St. David is the patron of the Welsh people, remembered as a missionary bishop and the founder of many monasteries during the sixth century.
David was a popular namesake for churches in Wales prior to the Anglican schism, and his feast day is still an important religious and civic observance.
Although Pope Benedict XVI did not visit Wales during his 2010 trip to the U.K., he blessed a mosaic icon of its patron, and delivered remarks praising St. David as “one of the great saints of the sixth century, that golden age of saints and missionaries in these isles, and…thus a founder of the Christian culture which lies at the root of modern Europe.”
In his comments, Pope Benedict recalled the saint’s dying words to his monastic brethren: “Be joyful, keep the faith, and do the little things.” He urged that St. David’s message, “in all its simplicity and richness, continue to resound in Wales today, drawing the hearts of its people to renewed love for Christ and his Church.”
From a purely historical standpoint, little is known of David’s life, with the earliest biography dating from centuries after his time. As with some other saints of sixth-century Wales, even the chronology of his life is not easy to ascertain.

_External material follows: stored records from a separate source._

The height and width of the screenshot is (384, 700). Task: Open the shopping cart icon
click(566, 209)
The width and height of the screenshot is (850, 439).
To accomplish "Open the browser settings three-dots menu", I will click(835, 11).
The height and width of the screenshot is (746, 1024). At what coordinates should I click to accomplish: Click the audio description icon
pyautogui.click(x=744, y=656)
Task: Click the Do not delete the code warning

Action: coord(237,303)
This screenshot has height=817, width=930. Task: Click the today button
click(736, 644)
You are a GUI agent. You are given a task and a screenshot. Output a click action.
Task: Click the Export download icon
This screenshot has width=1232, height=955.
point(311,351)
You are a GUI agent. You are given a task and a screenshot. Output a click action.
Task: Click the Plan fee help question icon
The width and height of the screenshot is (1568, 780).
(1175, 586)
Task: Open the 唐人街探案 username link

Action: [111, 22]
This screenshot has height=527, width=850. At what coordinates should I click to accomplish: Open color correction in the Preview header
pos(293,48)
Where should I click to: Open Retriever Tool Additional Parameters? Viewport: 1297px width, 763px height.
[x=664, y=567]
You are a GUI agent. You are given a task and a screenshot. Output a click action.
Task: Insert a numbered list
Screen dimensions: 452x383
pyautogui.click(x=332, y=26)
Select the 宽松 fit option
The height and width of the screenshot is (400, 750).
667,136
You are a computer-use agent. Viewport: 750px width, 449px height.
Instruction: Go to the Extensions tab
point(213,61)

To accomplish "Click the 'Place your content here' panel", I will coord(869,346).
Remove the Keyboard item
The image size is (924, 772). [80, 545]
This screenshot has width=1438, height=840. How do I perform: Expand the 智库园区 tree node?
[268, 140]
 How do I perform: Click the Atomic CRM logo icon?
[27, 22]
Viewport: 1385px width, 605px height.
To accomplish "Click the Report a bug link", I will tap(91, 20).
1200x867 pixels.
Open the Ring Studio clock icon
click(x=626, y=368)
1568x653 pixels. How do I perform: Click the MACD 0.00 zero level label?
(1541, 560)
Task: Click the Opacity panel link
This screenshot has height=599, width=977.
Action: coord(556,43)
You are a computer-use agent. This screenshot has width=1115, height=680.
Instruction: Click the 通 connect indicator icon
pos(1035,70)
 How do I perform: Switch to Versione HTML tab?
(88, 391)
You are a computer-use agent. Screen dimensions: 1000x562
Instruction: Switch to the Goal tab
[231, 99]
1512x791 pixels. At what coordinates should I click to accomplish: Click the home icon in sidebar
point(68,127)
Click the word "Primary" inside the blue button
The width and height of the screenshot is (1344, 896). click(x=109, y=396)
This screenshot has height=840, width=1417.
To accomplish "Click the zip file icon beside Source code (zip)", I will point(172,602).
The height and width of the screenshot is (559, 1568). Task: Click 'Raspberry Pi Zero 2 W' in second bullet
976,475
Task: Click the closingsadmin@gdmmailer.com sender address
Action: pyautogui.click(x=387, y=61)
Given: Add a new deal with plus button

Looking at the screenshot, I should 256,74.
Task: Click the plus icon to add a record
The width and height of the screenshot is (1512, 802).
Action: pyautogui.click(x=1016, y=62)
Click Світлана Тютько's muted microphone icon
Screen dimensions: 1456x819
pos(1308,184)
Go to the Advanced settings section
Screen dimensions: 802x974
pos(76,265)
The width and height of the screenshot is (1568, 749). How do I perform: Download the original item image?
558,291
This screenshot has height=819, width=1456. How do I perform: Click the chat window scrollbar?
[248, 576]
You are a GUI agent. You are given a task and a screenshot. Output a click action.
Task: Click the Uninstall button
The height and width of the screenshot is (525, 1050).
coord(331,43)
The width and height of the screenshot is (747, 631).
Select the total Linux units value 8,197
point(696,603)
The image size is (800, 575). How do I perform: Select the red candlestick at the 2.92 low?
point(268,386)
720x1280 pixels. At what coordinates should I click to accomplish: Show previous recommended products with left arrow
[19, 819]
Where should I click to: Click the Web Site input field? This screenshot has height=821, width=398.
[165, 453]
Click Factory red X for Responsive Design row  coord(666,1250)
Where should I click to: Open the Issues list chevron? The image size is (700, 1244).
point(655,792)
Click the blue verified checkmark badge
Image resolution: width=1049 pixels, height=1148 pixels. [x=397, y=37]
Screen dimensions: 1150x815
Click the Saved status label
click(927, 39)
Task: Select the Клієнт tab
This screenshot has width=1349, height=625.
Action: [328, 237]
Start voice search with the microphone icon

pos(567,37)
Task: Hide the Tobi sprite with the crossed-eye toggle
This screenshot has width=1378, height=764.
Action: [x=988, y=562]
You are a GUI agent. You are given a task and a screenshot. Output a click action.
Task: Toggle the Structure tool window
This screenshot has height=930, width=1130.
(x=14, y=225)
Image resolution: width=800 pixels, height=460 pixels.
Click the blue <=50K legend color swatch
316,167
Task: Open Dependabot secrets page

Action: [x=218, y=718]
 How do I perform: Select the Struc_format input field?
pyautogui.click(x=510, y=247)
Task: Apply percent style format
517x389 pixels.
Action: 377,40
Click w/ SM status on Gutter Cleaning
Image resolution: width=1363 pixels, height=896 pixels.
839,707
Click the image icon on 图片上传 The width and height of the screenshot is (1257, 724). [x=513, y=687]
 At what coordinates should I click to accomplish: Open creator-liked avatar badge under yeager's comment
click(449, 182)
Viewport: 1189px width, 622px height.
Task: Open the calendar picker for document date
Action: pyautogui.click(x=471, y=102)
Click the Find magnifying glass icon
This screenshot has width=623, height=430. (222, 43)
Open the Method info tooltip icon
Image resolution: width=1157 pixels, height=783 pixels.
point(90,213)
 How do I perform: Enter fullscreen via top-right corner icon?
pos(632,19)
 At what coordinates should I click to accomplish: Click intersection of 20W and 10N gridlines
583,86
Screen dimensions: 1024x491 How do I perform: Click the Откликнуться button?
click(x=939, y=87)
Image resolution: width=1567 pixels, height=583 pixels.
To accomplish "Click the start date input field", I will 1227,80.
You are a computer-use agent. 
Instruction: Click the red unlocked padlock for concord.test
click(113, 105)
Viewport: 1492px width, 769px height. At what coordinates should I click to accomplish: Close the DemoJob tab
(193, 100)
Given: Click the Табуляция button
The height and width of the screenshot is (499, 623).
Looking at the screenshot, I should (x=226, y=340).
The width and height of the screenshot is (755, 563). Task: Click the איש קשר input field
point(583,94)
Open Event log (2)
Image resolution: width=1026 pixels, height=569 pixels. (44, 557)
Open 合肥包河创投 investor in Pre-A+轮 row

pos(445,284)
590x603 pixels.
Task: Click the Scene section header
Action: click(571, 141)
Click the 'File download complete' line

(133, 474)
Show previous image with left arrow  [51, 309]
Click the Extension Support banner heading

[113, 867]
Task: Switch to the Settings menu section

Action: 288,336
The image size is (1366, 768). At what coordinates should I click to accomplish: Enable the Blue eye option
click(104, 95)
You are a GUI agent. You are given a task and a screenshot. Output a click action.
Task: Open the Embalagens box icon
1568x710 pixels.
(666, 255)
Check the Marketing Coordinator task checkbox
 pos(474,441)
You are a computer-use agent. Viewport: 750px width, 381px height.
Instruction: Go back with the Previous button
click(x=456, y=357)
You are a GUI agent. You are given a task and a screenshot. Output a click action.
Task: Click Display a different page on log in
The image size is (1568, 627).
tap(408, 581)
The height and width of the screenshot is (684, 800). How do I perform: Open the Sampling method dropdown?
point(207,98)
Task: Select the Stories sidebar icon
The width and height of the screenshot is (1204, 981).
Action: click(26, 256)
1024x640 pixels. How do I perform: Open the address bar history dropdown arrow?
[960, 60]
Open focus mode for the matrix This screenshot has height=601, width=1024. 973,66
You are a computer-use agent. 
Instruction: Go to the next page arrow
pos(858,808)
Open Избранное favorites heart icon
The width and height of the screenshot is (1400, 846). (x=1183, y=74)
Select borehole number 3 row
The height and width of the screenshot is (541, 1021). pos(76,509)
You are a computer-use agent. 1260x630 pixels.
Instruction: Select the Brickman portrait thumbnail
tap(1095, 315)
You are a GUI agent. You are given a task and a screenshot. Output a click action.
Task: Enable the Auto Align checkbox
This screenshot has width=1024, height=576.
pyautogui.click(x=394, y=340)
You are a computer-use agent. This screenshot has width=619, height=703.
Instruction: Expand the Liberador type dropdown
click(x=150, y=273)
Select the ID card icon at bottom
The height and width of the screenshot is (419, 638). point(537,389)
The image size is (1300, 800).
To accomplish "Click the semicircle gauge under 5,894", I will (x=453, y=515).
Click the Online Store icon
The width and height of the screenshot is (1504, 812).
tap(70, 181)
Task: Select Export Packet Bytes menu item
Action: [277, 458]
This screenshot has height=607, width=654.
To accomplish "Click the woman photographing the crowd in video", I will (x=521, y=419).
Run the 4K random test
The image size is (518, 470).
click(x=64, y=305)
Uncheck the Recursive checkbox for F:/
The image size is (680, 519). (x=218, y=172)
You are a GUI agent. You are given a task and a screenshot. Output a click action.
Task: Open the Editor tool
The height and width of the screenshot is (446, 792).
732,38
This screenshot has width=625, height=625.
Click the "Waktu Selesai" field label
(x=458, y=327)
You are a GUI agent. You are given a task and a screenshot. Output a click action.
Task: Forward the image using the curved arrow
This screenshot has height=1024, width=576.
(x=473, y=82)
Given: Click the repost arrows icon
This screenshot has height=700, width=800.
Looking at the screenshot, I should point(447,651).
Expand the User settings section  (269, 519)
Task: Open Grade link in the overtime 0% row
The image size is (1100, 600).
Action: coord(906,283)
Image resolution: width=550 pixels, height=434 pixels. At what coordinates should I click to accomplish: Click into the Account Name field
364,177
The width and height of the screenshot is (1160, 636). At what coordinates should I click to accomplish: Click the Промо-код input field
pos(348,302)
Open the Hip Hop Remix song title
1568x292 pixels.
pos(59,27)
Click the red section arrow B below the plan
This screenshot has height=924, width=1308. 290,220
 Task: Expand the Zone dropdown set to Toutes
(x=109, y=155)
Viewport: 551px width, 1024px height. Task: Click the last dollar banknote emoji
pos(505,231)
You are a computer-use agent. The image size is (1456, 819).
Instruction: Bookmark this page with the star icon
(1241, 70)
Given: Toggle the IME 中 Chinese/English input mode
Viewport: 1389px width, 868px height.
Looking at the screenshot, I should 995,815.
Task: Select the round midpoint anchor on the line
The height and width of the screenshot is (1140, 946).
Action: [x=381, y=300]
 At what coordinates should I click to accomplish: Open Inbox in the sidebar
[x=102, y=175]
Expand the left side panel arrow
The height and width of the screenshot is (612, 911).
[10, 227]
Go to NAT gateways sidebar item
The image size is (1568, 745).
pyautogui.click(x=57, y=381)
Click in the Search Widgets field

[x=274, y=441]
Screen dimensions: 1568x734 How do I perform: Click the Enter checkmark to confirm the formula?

David’s conception is said to have occurred as a result of rape – a detail that seems unlikely to have been invented by later biographers, though it cannot (like almost all of the traditions surrounding his life) be established with certainty. His mother Saint Nonna, or Nonnita, has her traditional feast day on March 3.
David appears to have been the cousin of his contemporary Saint Teilo, another Welsh bishop and monk. He is described as a pupil of the monastic educator Saint Paulinus, who was one of St. Teilo’s teachers as well. There are doubts, however, about the story which holds that David and Teilo traveled to Jerusalem and were ordained together as bishops.
It is clear that David served as the Bishop of Menevia, an important port city linking Wales and Ireland in his time. His leading role in two local councils of the Church is also a matter of record.
Twelve monasteries have their founding ascribed to David, who developed a reputation for strict asceticism. His monks modeled their lives on the earliest desert hermits – combining hard manual labor, silence, long hours of prayer, and a diet that completely excluded meat and alcohol.
The monks did not use animals to take care of their fields, and lived off of only bread, vegetables, and water.
One tradition places his death in the year 601, but other writers believe he died in the 540s. David may well have survived to an advanced age, but evidence is lacking for the claim (made by his 11th-century biographer) that he lived to the age of 147. Pope Callistus II canonized St. David of Wales in 1120.